● **Objective**: Render the entries from the line with "Close the Documentos administrativos tab" up to and including the line with "[x=187, y=376]" as a numbered list, leaving out blank lines.

● **Data supplied**:
____

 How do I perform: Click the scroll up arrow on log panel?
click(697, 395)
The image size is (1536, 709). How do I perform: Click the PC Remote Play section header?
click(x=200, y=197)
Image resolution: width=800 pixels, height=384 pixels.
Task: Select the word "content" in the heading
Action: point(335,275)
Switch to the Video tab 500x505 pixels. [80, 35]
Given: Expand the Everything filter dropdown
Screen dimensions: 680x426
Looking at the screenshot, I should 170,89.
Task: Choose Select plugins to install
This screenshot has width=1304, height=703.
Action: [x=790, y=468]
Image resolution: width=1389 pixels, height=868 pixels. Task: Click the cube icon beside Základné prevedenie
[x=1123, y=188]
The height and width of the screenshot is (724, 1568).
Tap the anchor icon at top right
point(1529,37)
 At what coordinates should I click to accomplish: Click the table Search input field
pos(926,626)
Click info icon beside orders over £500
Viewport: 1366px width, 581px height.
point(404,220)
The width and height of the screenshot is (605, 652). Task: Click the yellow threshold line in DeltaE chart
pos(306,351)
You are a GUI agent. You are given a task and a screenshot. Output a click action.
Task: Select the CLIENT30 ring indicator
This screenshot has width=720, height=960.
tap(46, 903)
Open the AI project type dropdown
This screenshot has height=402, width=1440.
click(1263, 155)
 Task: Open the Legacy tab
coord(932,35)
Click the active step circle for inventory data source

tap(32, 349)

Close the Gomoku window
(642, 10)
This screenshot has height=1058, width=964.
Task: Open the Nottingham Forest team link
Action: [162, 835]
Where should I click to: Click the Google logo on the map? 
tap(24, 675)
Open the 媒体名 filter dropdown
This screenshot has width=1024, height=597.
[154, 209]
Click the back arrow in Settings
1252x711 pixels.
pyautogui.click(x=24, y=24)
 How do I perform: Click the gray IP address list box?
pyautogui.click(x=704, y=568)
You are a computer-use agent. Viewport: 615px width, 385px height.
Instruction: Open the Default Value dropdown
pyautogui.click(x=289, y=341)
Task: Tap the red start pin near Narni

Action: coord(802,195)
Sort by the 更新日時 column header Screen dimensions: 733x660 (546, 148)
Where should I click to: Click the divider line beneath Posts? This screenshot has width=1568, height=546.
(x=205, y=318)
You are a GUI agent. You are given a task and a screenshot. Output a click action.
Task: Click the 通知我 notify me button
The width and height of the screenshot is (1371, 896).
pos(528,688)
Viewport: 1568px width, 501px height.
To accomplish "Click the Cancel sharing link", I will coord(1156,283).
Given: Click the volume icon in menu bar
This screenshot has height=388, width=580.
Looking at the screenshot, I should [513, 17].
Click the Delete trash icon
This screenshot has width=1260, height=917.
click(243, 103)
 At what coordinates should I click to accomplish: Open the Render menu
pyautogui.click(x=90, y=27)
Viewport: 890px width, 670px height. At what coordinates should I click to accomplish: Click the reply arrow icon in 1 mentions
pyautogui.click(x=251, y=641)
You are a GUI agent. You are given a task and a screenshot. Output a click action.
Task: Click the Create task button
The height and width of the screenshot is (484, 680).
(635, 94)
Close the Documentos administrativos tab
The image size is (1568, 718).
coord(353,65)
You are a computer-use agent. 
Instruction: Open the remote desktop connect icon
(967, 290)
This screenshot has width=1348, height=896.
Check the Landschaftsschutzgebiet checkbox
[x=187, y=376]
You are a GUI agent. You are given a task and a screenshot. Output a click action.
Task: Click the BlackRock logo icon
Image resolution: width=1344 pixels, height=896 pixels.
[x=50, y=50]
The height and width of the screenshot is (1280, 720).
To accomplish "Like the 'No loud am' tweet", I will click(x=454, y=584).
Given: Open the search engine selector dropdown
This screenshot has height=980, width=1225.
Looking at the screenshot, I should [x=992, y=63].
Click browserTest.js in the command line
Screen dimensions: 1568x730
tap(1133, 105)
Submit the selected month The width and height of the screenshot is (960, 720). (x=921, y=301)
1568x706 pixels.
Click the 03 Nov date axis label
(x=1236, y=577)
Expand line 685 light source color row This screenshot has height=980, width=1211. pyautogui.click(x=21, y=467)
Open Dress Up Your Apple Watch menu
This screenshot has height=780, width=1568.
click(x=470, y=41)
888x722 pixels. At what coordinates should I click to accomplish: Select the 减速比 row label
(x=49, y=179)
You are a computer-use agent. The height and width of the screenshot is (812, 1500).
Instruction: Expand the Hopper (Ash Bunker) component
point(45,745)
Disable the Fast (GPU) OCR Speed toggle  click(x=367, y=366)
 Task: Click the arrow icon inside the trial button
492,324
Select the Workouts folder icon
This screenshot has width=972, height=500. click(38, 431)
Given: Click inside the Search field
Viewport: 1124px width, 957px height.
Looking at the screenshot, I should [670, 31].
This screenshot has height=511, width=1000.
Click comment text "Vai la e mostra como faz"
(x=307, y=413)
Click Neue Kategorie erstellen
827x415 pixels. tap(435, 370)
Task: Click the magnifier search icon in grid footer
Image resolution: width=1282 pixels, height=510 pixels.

____

● **Output of the exercise**:
1. Close the Documentos administrativos tab
2. The image size is (1568, 718).
3. coord(353,65)
4. You are a computer-use agent. 
5. Instruction: Open the remote desktop connect icon
6. (967, 290)
7. This screenshot has width=1348, height=896.
8. Check the Landschaftsschutzgebiet checkbox
9. [x=187, y=376]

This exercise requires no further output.